Activity => Entries follow. Set all of them down as they stand.

•••

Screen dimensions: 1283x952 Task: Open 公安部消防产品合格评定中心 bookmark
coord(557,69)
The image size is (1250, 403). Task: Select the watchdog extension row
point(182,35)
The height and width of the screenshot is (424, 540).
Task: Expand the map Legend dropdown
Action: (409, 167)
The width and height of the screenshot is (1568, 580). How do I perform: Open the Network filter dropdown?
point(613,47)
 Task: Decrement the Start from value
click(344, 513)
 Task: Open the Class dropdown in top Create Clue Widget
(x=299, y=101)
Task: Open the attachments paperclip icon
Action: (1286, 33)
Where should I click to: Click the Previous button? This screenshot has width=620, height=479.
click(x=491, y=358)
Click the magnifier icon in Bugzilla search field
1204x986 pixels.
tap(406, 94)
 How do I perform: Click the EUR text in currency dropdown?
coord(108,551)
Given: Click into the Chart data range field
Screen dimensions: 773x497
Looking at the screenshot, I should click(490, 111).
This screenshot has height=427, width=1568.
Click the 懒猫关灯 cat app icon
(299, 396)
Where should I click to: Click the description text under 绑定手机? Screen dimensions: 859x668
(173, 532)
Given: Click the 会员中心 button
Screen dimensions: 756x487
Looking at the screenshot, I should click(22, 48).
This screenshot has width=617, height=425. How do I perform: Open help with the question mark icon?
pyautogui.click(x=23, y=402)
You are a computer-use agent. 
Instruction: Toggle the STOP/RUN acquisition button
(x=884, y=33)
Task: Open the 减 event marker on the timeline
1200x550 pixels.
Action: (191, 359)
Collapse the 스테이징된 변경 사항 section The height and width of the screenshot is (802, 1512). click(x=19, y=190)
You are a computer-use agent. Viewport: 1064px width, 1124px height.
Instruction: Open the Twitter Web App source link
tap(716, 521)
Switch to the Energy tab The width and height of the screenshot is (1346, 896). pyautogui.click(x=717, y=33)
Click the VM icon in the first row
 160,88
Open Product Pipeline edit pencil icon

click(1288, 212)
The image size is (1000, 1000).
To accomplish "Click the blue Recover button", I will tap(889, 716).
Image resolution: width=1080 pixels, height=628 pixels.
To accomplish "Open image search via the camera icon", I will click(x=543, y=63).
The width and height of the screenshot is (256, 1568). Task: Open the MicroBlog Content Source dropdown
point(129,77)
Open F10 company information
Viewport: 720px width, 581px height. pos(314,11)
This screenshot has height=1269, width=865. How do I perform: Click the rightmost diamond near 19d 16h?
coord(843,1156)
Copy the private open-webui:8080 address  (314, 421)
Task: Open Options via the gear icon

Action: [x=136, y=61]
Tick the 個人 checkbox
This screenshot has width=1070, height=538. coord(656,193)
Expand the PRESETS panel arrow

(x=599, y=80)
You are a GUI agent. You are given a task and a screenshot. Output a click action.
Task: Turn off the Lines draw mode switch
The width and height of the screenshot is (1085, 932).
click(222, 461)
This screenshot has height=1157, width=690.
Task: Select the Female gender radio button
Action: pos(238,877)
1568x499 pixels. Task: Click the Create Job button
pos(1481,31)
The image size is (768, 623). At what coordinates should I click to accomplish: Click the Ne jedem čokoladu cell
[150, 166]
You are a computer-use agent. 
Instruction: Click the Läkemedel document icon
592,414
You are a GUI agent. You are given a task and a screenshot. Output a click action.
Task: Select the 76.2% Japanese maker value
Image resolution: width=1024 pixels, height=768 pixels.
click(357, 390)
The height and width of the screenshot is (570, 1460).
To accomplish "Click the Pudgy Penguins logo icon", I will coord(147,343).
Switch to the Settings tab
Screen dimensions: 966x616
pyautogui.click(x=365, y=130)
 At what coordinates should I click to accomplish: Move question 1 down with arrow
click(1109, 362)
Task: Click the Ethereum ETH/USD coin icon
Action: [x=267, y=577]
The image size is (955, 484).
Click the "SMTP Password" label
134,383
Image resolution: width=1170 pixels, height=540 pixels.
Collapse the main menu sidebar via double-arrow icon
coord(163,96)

•••

Output of the task =>
Screen dimensions: 1283x952 Task: Open 公安部消防产品合格评定中心 bookmark
coord(557,69)
The image size is (1250, 403). Task: Select the watchdog extension row
point(182,35)
The height and width of the screenshot is (424, 540).
Task: Expand the map Legend dropdown
Action: (409, 167)
The width and height of the screenshot is (1568, 580). How do I perform: Open the Network filter dropdown?
point(613,47)
 Task: Decrement the Start from value
click(344, 513)
 Task: Open the Class dropdown in top Create Clue Widget
(x=299, y=101)
Task: Open the attachments paperclip icon
Action: (1286, 33)
Where should I click to: Click the Previous button? This screenshot has width=620, height=479.
click(x=491, y=358)
Click the magnifier icon in Bugzilla search field
1204x986 pixels.
tap(406, 94)
 How do I perform: Click the EUR text in currency dropdown?
coord(108,551)
Given: Click into the Chart data range field
Screen dimensions: 773x497
Looking at the screenshot, I should click(490, 111).
This screenshot has height=427, width=1568.
Click the 懒猫关灯 cat app icon
(299, 396)
Where should I click to: Click the description text under 绑定手机? Screen dimensions: 859x668
(173, 532)
Given: Click the 会员中心 button
Screen dimensions: 756x487
Looking at the screenshot, I should click(22, 48).
This screenshot has width=617, height=425. How do I perform: Open help with the question mark icon?
pyautogui.click(x=23, y=402)
You are a computer-use agent. 
Instruction: Toggle the STOP/RUN acquisition button
(x=884, y=33)
Task: Open the 减 event marker on the timeline
1200x550 pixels.
Action: (191, 359)
Collapse the 스테이징된 변경 사항 section The height and width of the screenshot is (802, 1512). click(x=19, y=190)
You are a computer-use agent. Viewport: 1064px width, 1124px height.
Instruction: Open the Twitter Web App source link
tap(716, 521)
Switch to the Energy tab The width and height of the screenshot is (1346, 896). pyautogui.click(x=717, y=33)
Click the VM icon in the first row
 160,88
Open Product Pipeline edit pencil icon

click(1288, 212)
The image size is (1000, 1000).
To accomplish "Click the blue Recover button", I will tap(889, 716).
Image resolution: width=1080 pixels, height=628 pixels.
To accomplish "Open image search via the camera icon", I will click(x=543, y=63).
The width and height of the screenshot is (256, 1568). Task: Open the MicroBlog Content Source dropdown
point(129,77)
Open F10 company information
Viewport: 720px width, 581px height. pos(314,11)
This screenshot has height=1269, width=865. How do I perform: Click the rightmost diamond near 19d 16h?
coord(843,1156)
Copy the private open-webui:8080 address  (314, 421)
Task: Open Options via the gear icon

Action: [x=136, y=61]
Tick the 個人 checkbox
This screenshot has width=1070, height=538. coord(656,193)
Expand the PRESETS panel arrow

(x=599, y=80)
You are a GUI agent. You are given a task and a screenshot. Output a click action.
Task: Turn off the Lines draw mode switch
The width and height of the screenshot is (1085, 932).
click(222, 461)
This screenshot has height=1157, width=690.
Task: Select the Female gender radio button
Action: pos(238,877)
1568x499 pixels. Task: Click the Create Job button
pos(1481,31)
The image size is (768, 623). At what coordinates should I click to accomplish: Click the Ne jedem čokoladu cell
[150, 166]
You are a computer-use agent. 
Instruction: Click the Läkemedel document icon
592,414
You are a GUI agent. You are given a task and a screenshot. Output a click action.
Task: Select the 76.2% Japanese maker value
Image resolution: width=1024 pixels, height=768 pixels.
click(357, 390)
The height and width of the screenshot is (570, 1460).
To accomplish "Click the Pudgy Penguins logo icon", I will coord(147,343).
Switch to the Settings tab
Screen dimensions: 966x616
pyautogui.click(x=365, y=130)
 At what coordinates should I click to accomplish: Move question 1 down with arrow
click(1109, 362)
Task: Click the Ethereum ETH/USD coin icon
Action: [x=267, y=577]
The image size is (955, 484).
Click the "SMTP Password" label
134,383
Image resolution: width=1170 pixels, height=540 pixels.
Collapse the main menu sidebar via double-arrow icon
coord(163,96)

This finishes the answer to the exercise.